GIVEN RECORDS:
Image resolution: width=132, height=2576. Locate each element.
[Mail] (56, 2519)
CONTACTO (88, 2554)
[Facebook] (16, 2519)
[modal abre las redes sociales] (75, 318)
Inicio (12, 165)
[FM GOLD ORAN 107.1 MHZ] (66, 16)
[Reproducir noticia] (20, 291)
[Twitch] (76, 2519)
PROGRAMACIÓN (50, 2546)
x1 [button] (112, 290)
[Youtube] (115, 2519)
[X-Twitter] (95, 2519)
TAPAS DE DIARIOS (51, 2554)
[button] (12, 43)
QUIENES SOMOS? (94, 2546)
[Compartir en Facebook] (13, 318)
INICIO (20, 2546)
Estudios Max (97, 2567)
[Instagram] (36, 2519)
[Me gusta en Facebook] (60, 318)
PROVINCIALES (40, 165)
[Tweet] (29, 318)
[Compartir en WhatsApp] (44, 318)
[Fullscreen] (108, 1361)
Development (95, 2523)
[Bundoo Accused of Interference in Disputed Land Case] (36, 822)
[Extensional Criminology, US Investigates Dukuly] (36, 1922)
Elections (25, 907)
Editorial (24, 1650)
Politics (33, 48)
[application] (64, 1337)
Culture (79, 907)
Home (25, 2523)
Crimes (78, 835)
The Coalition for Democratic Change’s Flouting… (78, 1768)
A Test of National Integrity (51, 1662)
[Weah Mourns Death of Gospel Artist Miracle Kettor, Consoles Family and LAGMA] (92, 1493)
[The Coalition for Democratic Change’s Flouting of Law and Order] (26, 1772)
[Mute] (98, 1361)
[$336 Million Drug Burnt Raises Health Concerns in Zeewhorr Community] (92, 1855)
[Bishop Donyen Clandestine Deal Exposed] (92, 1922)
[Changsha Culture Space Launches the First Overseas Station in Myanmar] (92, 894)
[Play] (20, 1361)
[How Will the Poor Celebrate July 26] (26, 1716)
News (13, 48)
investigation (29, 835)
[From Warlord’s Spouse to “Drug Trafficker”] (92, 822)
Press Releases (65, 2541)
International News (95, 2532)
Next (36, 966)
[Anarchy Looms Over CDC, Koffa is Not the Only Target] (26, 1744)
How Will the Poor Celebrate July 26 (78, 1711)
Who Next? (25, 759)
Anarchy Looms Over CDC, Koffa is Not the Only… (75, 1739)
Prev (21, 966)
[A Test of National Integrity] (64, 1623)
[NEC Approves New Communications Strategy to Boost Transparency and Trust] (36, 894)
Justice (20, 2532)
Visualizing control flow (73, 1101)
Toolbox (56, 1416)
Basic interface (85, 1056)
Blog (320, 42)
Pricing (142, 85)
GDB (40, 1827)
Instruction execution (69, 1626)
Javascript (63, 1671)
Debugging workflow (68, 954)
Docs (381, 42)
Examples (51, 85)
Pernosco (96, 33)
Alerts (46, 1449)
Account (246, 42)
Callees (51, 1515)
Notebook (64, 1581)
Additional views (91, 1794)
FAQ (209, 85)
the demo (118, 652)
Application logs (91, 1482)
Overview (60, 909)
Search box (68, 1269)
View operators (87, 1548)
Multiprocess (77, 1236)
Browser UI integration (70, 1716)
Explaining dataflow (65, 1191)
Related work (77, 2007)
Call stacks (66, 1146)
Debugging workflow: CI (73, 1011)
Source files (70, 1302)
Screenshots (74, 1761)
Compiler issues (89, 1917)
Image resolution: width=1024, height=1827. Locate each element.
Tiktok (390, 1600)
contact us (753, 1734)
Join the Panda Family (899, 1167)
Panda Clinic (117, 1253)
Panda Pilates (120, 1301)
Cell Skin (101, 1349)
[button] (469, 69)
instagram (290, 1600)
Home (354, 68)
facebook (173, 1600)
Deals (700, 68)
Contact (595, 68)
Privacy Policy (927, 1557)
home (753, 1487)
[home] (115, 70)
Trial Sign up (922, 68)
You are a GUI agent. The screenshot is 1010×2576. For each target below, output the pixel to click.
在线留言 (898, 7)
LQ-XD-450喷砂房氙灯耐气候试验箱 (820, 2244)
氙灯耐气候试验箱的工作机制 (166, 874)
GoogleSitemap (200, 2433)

EXERCISE BRIEF: Go through the material above, and wherever a line holds the word "each", copy it.

EXPECTED ANSWER:
Image resolution: width=132, height=2576. Locate each element.
Image resolution: width=1024, height=1827. Locate each element.
You are a GUI agent. The screenshot is 1010×2576. For each target below, output the pixel to click.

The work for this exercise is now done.